• _Material for this exercise_

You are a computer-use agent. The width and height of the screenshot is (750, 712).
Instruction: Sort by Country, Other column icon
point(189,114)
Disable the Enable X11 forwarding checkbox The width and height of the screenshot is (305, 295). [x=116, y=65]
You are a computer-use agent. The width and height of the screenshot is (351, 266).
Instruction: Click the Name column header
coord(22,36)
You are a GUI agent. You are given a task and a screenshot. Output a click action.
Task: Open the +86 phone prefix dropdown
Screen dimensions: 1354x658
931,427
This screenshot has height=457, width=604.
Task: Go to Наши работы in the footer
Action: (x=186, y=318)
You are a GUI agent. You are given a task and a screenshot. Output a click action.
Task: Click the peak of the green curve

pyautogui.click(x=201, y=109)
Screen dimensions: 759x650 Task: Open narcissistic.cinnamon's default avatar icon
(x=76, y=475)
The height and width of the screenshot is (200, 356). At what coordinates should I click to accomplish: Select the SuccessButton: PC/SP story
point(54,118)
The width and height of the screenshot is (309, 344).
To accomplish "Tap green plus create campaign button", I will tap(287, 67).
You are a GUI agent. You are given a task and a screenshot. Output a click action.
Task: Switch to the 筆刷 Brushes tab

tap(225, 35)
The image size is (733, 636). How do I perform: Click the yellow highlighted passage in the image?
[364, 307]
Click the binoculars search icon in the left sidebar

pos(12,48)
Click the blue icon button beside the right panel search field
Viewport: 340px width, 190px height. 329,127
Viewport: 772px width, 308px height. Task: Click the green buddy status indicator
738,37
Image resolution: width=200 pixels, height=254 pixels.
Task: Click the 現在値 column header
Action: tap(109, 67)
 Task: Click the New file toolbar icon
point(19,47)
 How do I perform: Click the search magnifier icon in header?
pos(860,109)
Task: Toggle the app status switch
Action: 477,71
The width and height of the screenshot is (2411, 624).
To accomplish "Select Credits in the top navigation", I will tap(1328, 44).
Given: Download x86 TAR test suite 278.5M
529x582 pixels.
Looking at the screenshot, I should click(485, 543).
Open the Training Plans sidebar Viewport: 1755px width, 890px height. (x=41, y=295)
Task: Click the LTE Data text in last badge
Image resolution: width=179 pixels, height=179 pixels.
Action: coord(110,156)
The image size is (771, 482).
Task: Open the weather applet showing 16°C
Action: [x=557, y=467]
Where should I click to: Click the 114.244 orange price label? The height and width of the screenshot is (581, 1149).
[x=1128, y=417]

• _Task instructions_
Copy every line of the records above, starting with the first, up to and including the line containing "The width and height of the screenshot is (309, 344).".

• _Written answer_
You are a computer-use agent. The width and height of the screenshot is (750, 712).
Instruction: Sort by Country, Other column icon
point(189,114)
Disable the Enable X11 forwarding checkbox The width and height of the screenshot is (305, 295). [x=116, y=65]
You are a computer-use agent. The width and height of the screenshot is (351, 266).
Instruction: Click the Name column header
coord(22,36)
You are a GUI agent. You are given a task and a screenshot. Output a click action.
Task: Open the +86 phone prefix dropdown
Screen dimensions: 1354x658
931,427
This screenshot has height=457, width=604.
Task: Go to Наши работы in the footer
Action: (x=186, y=318)
You are a GUI agent. You are given a task and a screenshot. Output a click action.
Task: Click the peak of the green curve

pyautogui.click(x=201, y=109)
Screen dimensions: 759x650 Task: Open narcissistic.cinnamon's default avatar icon
(x=76, y=475)
The height and width of the screenshot is (200, 356). At what coordinates should I click to accomplish: Select the SuccessButton: PC/SP story
point(54,118)
The width and height of the screenshot is (309, 344).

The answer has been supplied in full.